◆ **WHAT YOU SHOULD DO**
Rewrite the lines below, swapping "Enable" for "Turn on" and leaving everything else unchanged.

Element lookup lines
----------
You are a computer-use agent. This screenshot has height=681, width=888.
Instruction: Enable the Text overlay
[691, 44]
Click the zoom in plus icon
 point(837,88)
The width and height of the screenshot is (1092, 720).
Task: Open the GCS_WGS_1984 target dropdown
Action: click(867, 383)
----------
◆ **RESPONSE TO THE EXERCISE**
You are a computer-use agent. This screenshot has height=681, width=888.
Instruction: Turn on the Text overlay
[691, 44]
Click the zoom in plus icon
 point(837,88)
The width and height of the screenshot is (1092, 720).
Task: Open the GCS_WGS_1984 target dropdown
Action: click(867, 383)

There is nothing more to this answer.